LINCOLN SQUARE — Traffic and parking were among the complaints neighbors aired at a community meeting earlier this week to discuss redevelopment plans for the shuttered Lawrence Avenue Sears. But the real elephant in the room was the impact a global phenomenon is having on local communities.

Call it the "Amazon effect."

As proposed, the Sears development would combine residences and businesses, with 59 apartments sitting atop 33,000 square feet of ground-floor retail.

The debate over how delivery trucks will service those to-be-determined businesses — through the alley, off side streets or via a loading zone on Lawrence — could be moot given that "retail is going to 'blank' in a basket," neighbor Tom Bourbulas said.

"This plan is predicated on retail," Bourbulas said. "Retailers are going bankrupt."

Fair point, acknowledged David Trandel, chairman and chief executive of Springbank Capital Advisors, which is building on the Sears property at 1900 W. Lawrence Ave.

"Public storage, that's the best economic plan" for the location, he said. "But that's not the business I'm in."

Trandel initially lined up Binny's Beverage Depot to occupy the development's entire first floor, a deal that community members nixed due to the prospective liquor store's proximity to McPherson Elementary across the street.

In the absence of single large tenant, Trandel said he's now scrambling to secure multiple smaller businesses in the midst of what he called "really tricky" environment.

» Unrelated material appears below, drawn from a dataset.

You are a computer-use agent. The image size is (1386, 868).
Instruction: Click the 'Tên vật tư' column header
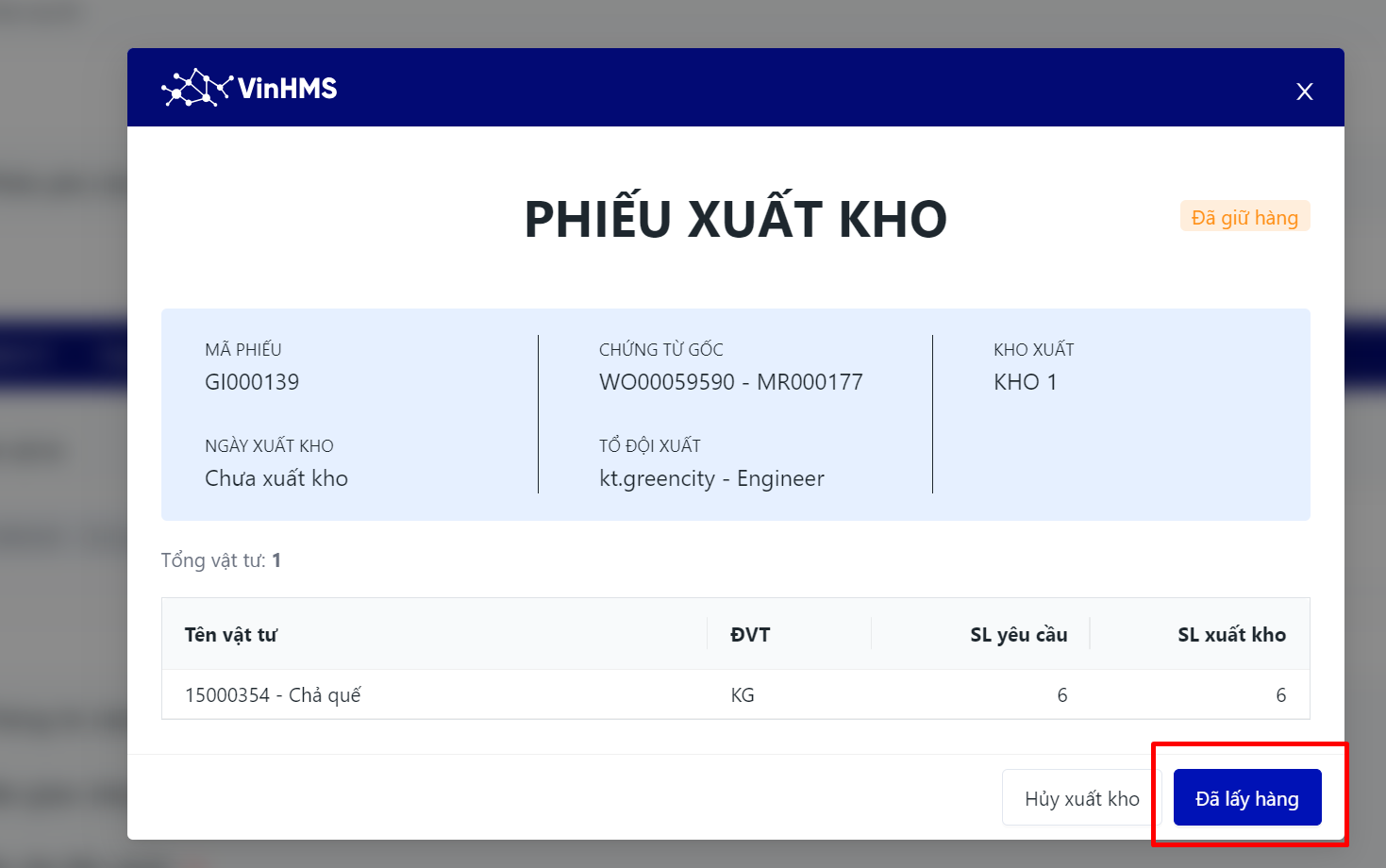pyautogui.click(x=231, y=635)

Brick-and-mortar operators are in survival mode. Rather than expanding, they're focusing on shoring up existing stores against competition from online outlets such as Amazon, he said.

"Everyone's waiting for the next shoe to drop," Trandel said.

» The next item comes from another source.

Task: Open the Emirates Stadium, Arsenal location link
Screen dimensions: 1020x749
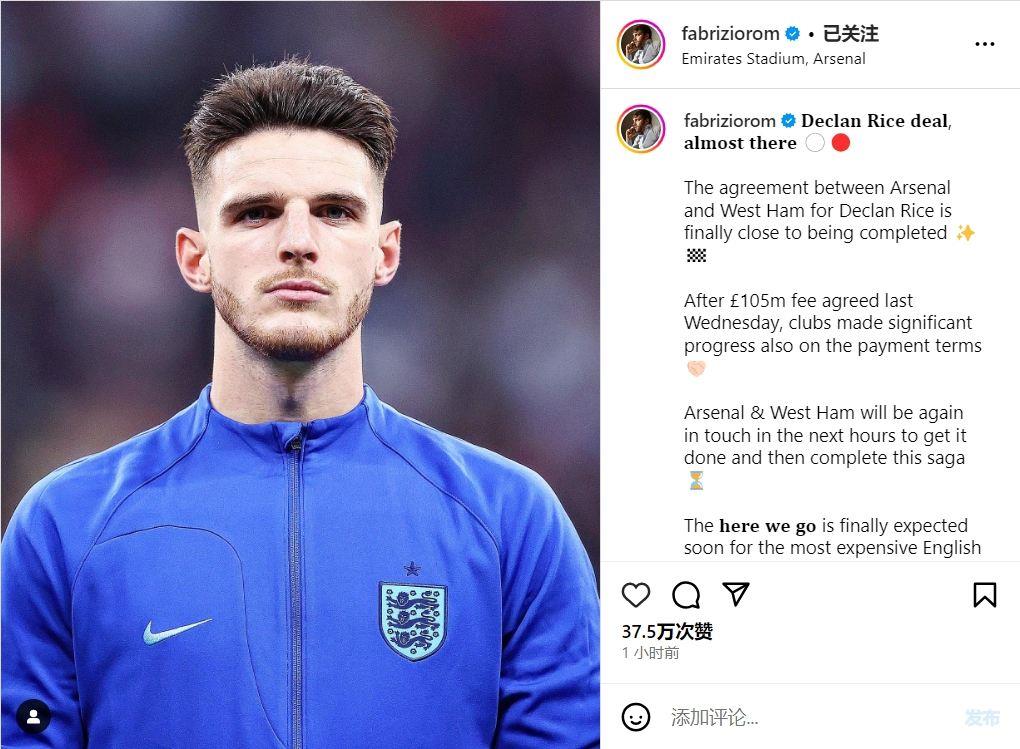Action: [773, 59]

A 2016 report by the Institute for Local Self Reliance on Amazon's impact on local retailers across the United States said that within five years, one-fifth of the country's $3.6 trillion retail market will have shifted online. Amazon is on track to capture two-thirds of that share, the report said.

The growth of the online giant is disrupting local tax bases as smaller businesses close, creating what the report calls an "existential threat to the vitality of cities."

Brick-and-mortar retailers create about 1 out of every 8 jobs, the report said. "If they are locally owned, they also generate a second tier of economic activity, as they spend some of their revenue with nearby suppliers and service providers, sending money flowing into numerous local paychecks," the authors write.

"Brick-and-mortar stores, particularly those that are locally owned and in walkable business districts, are also intimately linked with our own self-interest and how we experience our communities," the report added.

Amazon says it contributes to local economies through hiring and encouraging its distribution center to use area vendors. In Illinois, it works with 95,000 "authors, sellers and developers" and directly employs 7,000 people, the company says. It also contributes to charities through its AmazonSmile program.

Four years ago, 47th Ward Ald. Ameya Pawar championed a streetscape project on Lawrence Avenue with the goal of connecting Lincoln Square and Andersonville's bustling commercial corridors.

Anchored by Mariano's and LA Fitness, the streetscape has successfully attracted business such as Roots Pizza, the Sixth cocktail bar and Band of Bohemia brewpub, as well as a number of proposed developments, including the Sears site.

But the retail climate has shifted dramatically in those four years.

"I think specialty stores will survive. I think places that provide specific services," Pawar said.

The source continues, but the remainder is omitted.